Information given:
....

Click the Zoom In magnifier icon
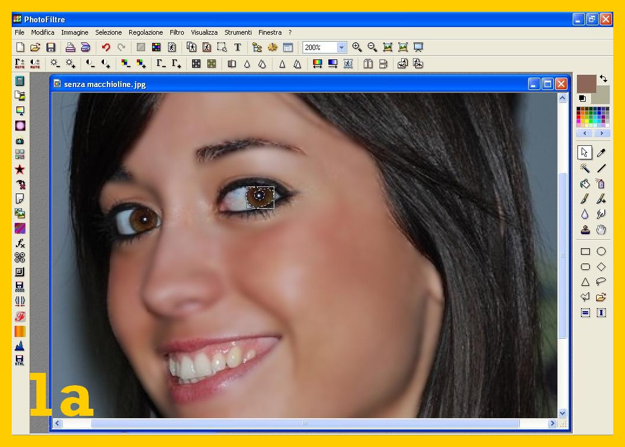 point(357,47)
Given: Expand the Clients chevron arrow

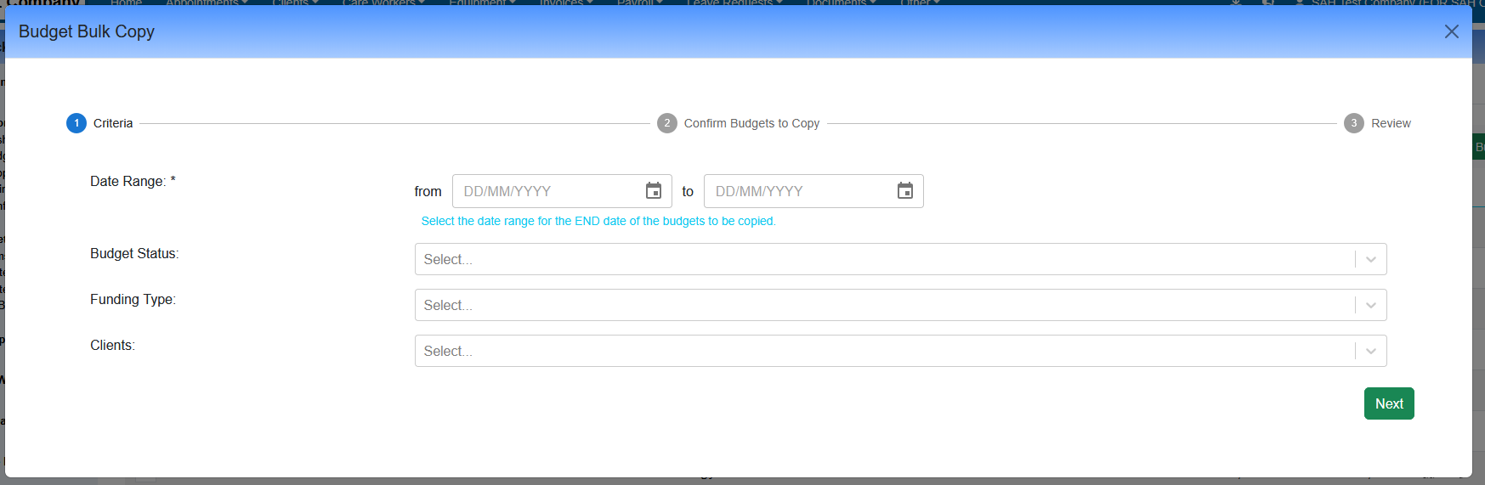Looking at the screenshot, I should 1370,351.
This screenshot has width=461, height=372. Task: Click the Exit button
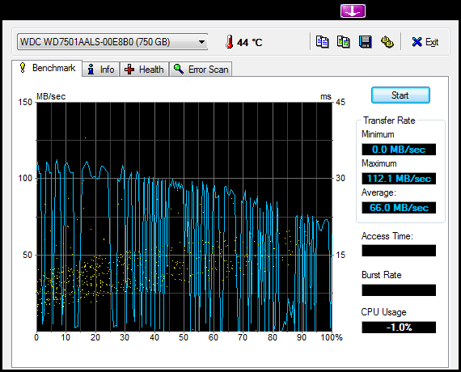pyautogui.click(x=425, y=42)

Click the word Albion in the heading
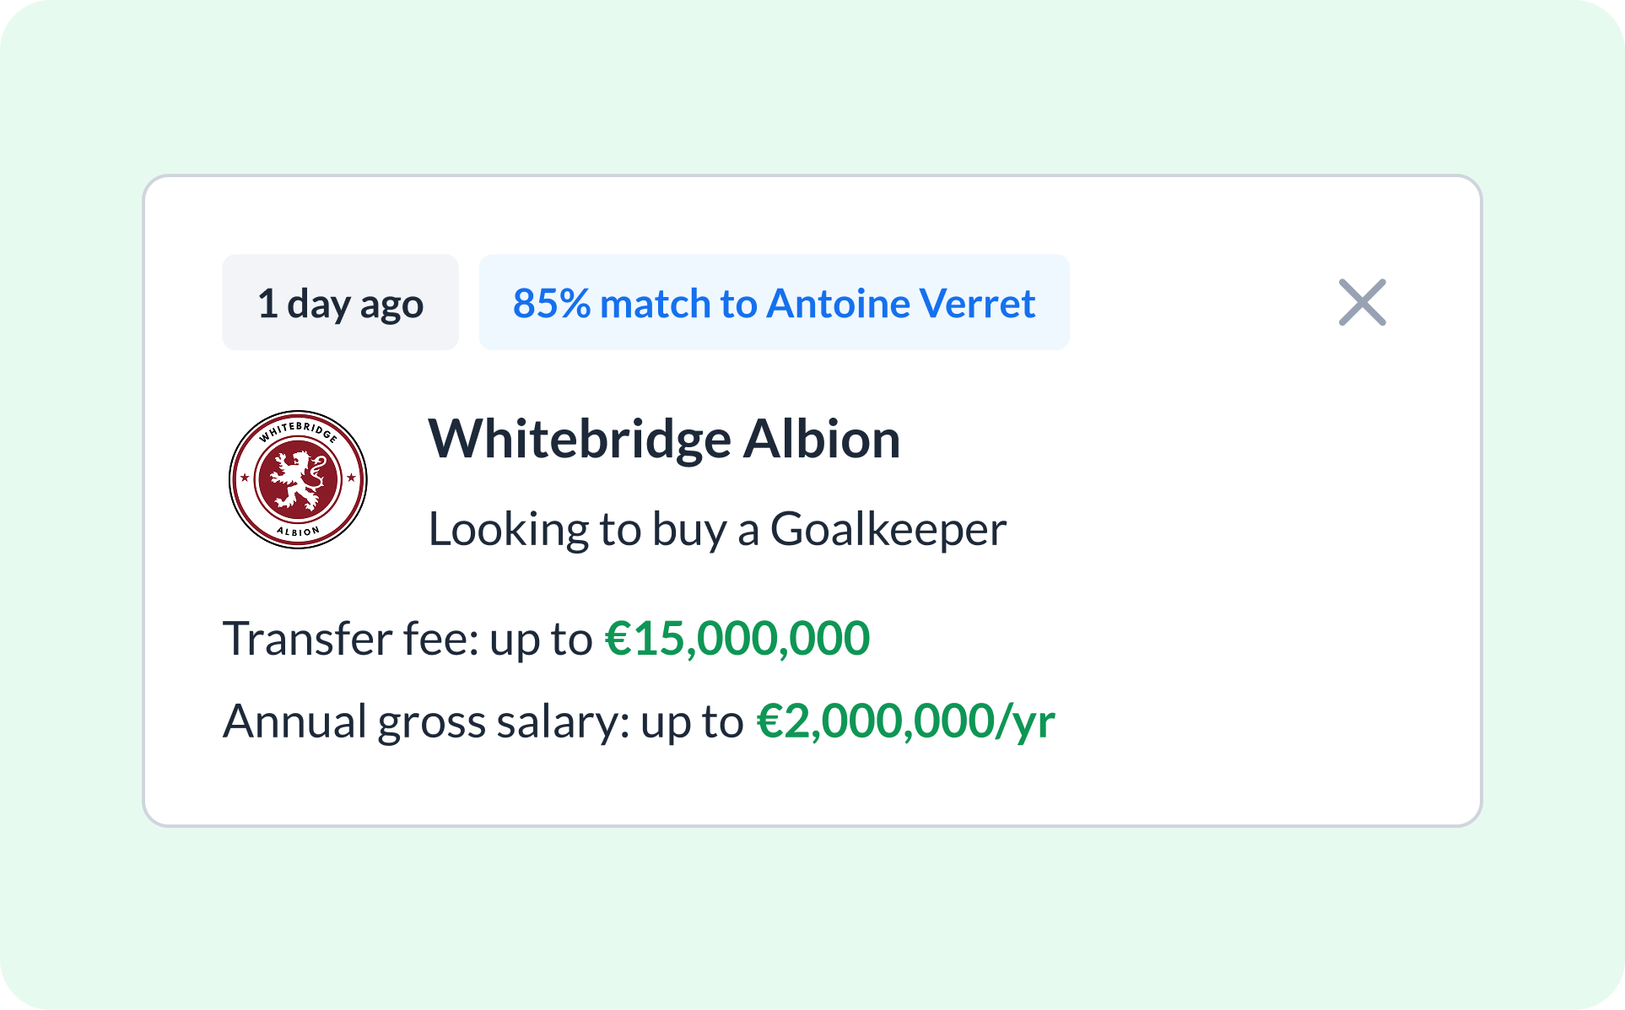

....

Task statement:
Pictures are to be left out; everything else in the entries is reproduced verbatim.

Expected output:
Click the Zoom In magnifier icon
 point(357,47)
Given: Expand the Clients chevron arrow

Looking at the screenshot, I should 1370,351.
This screenshot has width=461, height=372. Task: Click the Exit button
pyautogui.click(x=425, y=42)

Click the word Albion in the heading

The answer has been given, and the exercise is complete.